I never felt comfortable exploring my attraction to men as a female. I felt more jealous and uncomfortable whenever around them, though the latter isn't just because dysphoria/trans reasons. This was back when I didn't know trans people existed, though. Tbh, I just don't consider male = penis, and female = vagina. I know it's normal to, even for trans people, but my attraction doesn't lie on genitals. It may have when I didn't know trans people existed, because my jealousy got in the way of everything, but after that, I never focused on gender = genitals.
When I first realized I was trans, I was still uncomfortable, but I found myself feeling better about saying I liked men and imagining myself being with one.
At one point, I heavily repressed being trans and found myself dating a boy. It wasn't uncomfortable. I trusted him a lot. He's trans, though, so maybe that had something to do with it?
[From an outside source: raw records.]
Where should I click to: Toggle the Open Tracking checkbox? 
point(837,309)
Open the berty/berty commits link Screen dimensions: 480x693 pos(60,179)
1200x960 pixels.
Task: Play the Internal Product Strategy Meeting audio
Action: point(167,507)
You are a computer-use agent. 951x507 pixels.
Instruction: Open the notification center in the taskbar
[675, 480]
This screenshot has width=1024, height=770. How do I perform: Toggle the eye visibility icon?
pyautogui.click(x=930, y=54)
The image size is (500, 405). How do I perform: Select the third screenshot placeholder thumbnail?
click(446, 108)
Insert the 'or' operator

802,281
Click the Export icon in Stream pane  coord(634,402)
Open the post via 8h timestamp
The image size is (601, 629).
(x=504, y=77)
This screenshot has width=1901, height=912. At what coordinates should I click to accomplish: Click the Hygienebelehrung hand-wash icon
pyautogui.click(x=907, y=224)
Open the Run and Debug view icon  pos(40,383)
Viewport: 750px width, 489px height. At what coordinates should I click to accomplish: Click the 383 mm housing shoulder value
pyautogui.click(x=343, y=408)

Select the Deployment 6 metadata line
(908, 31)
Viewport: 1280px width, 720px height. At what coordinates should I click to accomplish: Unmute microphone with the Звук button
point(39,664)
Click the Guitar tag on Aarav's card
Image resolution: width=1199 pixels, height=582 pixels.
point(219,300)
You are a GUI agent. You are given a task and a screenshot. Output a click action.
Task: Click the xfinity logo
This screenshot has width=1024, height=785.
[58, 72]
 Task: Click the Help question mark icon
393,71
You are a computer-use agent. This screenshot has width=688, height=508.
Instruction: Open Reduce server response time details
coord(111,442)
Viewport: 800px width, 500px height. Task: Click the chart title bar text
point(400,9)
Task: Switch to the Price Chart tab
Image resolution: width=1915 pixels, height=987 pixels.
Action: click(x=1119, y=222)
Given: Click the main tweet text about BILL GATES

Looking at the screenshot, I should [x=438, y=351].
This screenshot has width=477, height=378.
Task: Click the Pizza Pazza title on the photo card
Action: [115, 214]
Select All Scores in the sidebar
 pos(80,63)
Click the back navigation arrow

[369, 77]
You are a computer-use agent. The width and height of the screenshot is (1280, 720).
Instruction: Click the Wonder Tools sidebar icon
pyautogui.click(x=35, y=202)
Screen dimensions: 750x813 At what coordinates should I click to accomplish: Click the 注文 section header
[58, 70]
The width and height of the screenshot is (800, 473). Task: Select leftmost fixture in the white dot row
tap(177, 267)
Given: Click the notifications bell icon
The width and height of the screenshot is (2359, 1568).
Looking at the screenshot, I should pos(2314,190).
I wasn't jealous of him for his body, obviously, and the discomfort wasn't as bad as it was with bio males.
When I started accepting that I'm trans again, I found it easier to explore my attraction to men. Still had (and have) the same boyfriend. I think being with a bio male would make me uncomfortable still because I cannot transition yet. Perhaps I'd feel better about it once I can.
In short, I just have really messy problems, but I definitely like guys (I consider myself bi), and I'm a guy.